Extracted records:
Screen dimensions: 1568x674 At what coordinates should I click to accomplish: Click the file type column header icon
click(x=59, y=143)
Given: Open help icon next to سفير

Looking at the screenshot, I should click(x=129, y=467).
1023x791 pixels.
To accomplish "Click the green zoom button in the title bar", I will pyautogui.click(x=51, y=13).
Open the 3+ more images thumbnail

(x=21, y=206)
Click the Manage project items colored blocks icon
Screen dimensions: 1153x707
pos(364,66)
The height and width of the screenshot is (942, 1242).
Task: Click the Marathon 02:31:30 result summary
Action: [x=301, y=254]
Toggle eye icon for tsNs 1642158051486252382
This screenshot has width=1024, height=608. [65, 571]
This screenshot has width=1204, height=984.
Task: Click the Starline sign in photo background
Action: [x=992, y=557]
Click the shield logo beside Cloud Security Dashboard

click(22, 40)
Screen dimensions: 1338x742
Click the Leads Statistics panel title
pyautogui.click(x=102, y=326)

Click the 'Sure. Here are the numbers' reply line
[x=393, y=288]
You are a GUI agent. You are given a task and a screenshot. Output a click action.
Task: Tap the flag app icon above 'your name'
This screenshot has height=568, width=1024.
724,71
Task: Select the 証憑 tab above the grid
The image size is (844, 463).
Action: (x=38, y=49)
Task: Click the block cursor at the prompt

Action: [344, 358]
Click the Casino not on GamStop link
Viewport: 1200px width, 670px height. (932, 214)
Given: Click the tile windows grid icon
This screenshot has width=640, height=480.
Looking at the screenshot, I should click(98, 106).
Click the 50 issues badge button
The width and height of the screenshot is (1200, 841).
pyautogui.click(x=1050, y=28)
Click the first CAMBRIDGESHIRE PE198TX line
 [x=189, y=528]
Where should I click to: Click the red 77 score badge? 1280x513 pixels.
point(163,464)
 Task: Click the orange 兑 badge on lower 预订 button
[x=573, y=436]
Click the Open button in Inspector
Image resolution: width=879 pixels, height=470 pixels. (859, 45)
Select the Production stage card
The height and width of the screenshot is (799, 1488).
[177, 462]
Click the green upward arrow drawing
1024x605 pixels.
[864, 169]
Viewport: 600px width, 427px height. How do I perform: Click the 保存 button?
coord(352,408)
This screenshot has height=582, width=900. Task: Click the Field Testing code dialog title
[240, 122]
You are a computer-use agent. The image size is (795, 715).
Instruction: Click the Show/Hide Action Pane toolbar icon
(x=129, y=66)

What is needed: Where the word "agent" appears in a line of the entries, copy that line.

Answer to the problem:
You are a GUI agent. You are given a task and a screenshot. Output a click action.
You are a computer-use agent. The image size is (795, 715).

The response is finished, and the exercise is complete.